In this notebook, we focus on **preparing text data for deep learning models** by performing the following key steps:  

- **Tokenization**: Converting text into a vocabulary of indexed tokens using Keras' `Tokenizer`.  
- **Sequence Encoding**: Mapping words to their corresponding integer representations.  
- **Padding Sequences**: Ensuring uniform input size by applying zero-padding to sequences.  

These transformations are crucial for feeding textual data into **Recurrent Neural Networks (RNNs)**, **Long Short-Term Memory Networks (LSTMs)**, **Gated Recurrent Units (GRUs)**, **1D Convolutional Neural Networks (Conv1D)**, and **Deep Neural Networks (DNNs)**. Each of these architectures expects fixed-length input sequences and benefits from structured token representations.  

By the end of this notebook, we will have a **tokenized and padded dataset**, ready for deep learning model training in the next phase.  

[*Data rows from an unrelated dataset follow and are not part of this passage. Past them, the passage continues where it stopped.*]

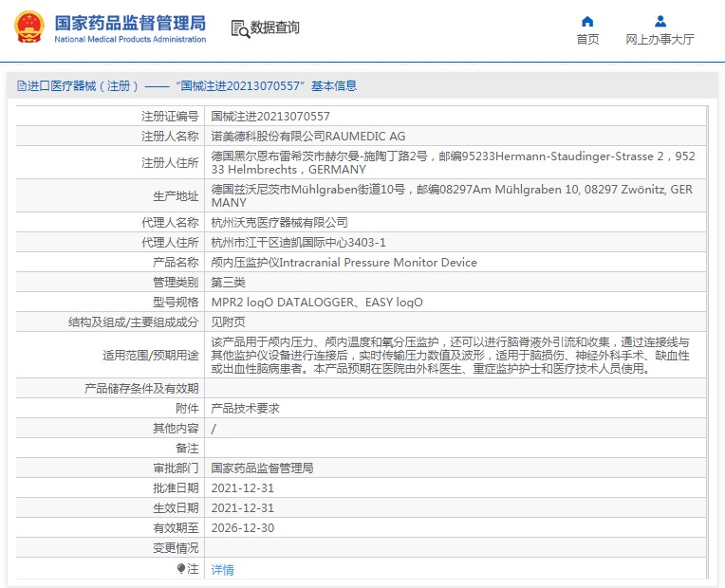Click the agent name 杭州沃克医疗器械有限公司
The width and height of the screenshot is (725, 588).
click(x=279, y=223)

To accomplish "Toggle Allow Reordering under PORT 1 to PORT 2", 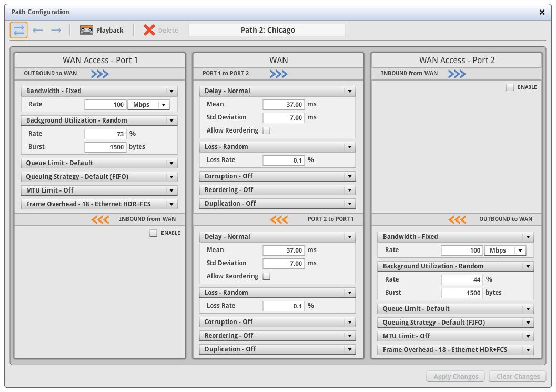I will (x=267, y=130).
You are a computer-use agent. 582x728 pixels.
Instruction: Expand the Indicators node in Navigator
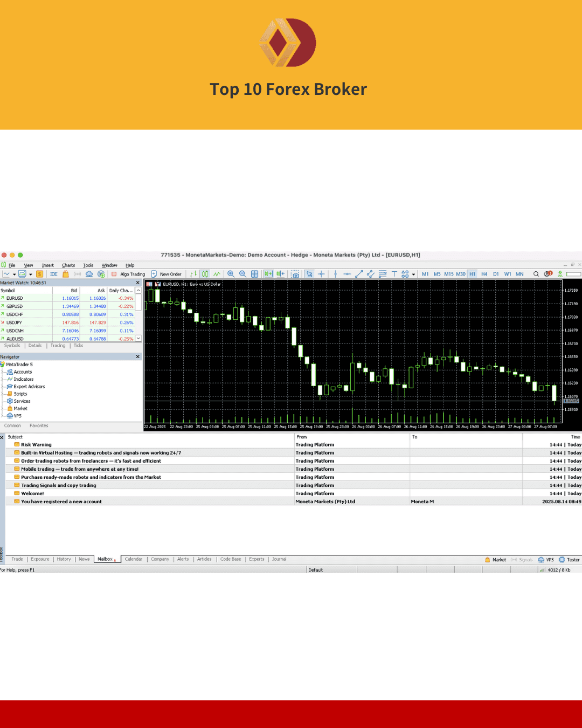pos(23,379)
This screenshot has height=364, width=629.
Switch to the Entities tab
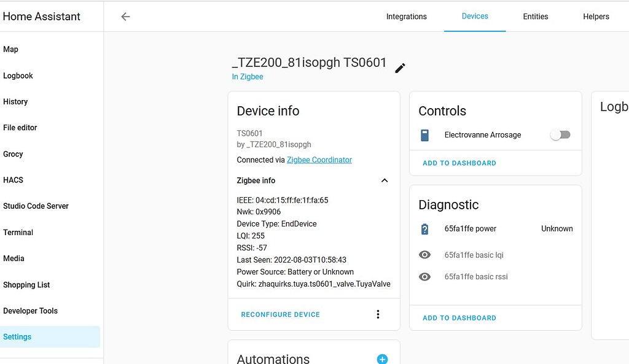pos(535,17)
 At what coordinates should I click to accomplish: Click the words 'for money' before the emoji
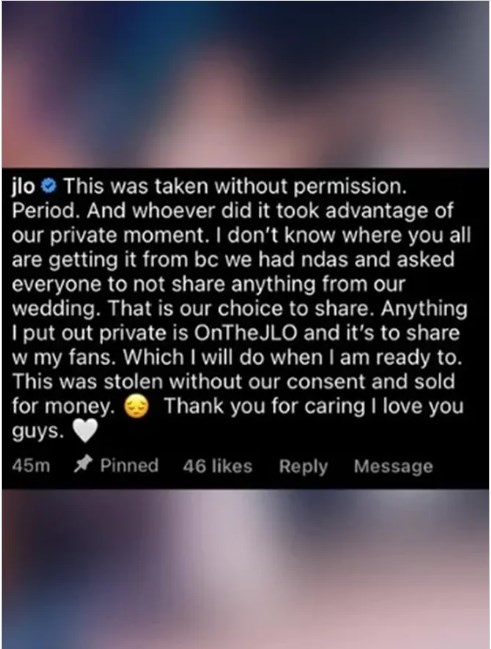63,407
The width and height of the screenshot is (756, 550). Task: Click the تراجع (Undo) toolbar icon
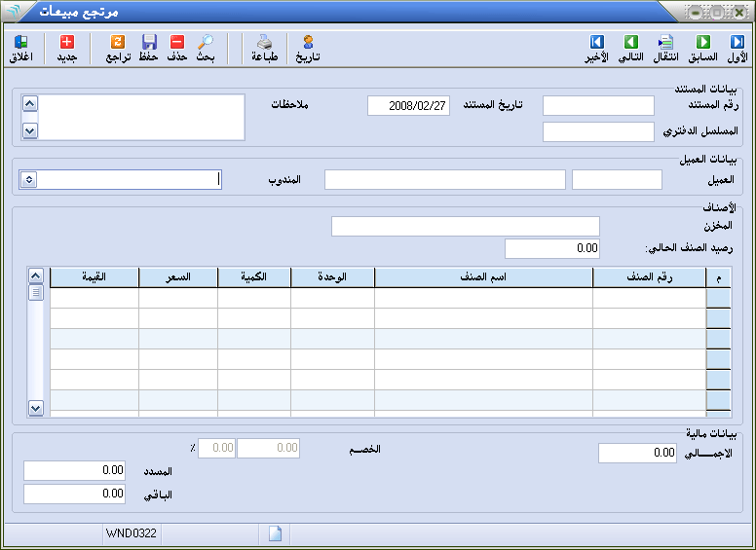[118, 43]
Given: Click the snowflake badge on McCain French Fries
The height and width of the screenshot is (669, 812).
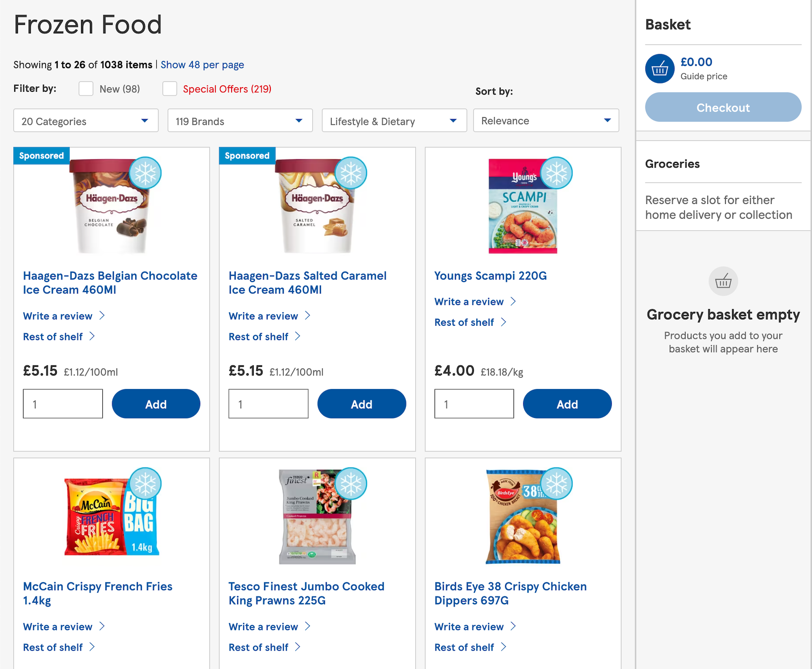Looking at the screenshot, I should pyautogui.click(x=145, y=484).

## 1. Import Required Libraries 

In [None]:
import warnings
warnings.filterwarnings("ignore", category=FutureWarning)

import sys
import os
from pathlib import Path
import pickle
import pandas as pd

from sklearn.model_selection import train_test_split
import tensorflow as tf

import importlib


### Setting Up Project Paths and Configurations

In [2]:
# Get the current notebook directory
CURRENT_DIR = Path(os.getcwd()).resolve()

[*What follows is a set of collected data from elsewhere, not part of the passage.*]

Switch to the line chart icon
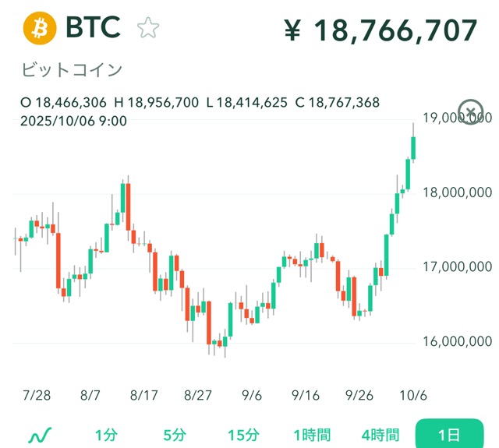The height and width of the screenshot is (448, 499). tap(40, 435)
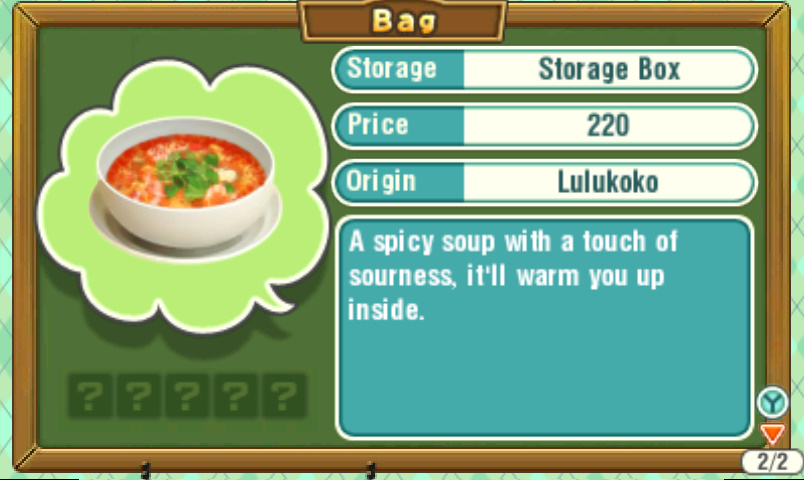Click the first question mark slot
The height and width of the screenshot is (480, 804).
click(90, 395)
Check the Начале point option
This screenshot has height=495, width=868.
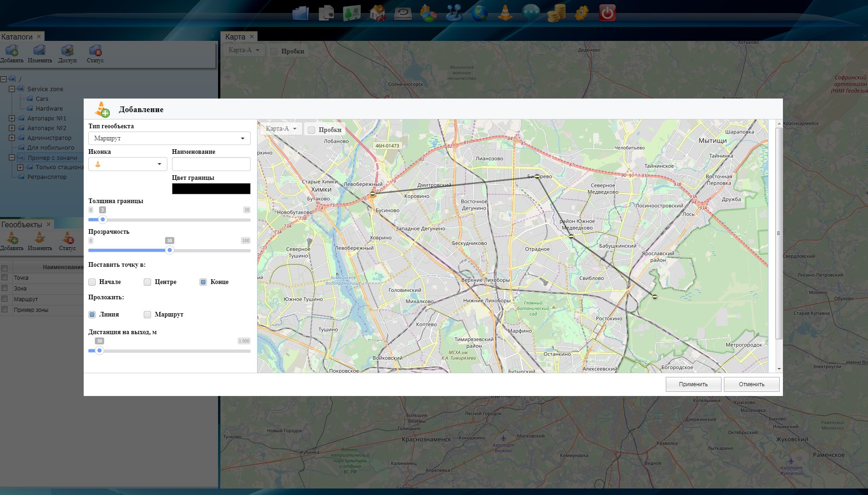tap(92, 282)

# Automatically find the project root (go up 1 level)
PROJECT_ROOT = CURRENT_DIR.parents[1]

# Add project root to sys.path
sys.path.append(str(PROJECT_ROOT))

# Function to get relative paths from project root
def get_relative_path(absolute_path):
    return str(Path(absolute_path).relative_to(PROJECT_ROOT))

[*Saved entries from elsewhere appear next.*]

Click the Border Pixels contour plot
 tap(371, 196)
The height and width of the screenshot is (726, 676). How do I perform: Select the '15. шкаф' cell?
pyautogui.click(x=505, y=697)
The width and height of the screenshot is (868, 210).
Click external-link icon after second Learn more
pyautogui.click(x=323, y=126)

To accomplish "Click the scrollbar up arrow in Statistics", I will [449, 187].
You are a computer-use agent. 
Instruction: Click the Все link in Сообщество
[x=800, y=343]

# Print project root directory
print(f"Project Root Directory: {PROJECT_ROOT.name}")  # Display only the root folder name

import config  # Now Python can find config.py

Project Root Directory: Data_Scientist_Rakuten_Project-main


## 2. Load Preprocessed Data

Before applying tokenization and sequencing, we will load the final cleaned datasets (`X_train_final.pkl` and `X_test_final.pkl`).  
Additionally, we will load the encoded target labels (`y_train_encoded.pkl`) that were previously prepared during the TF-IDF vectorization step.  
Reusing these labels ensures consistency during the training of our deep learning models.


In [22]:
importlib.reload(config)  # Reload config to ensure any updates are applied

# Define paths for datasets
train_pickle_path = Path(config.XTRAIN_FINAL_ENCODED_PATH)
# train_pickle_path = Path(config.XTRAIN_FINAL_PATH)
test_pickle_path = Path(config.XTEST_SUB_FINAL_PATH)
y_train_pickle_path = Path(config.YTRAIN_FINAL_PATH)
y_train_encoded_pickle_path = Path(config.YTRAIN_ENCODED_PATH)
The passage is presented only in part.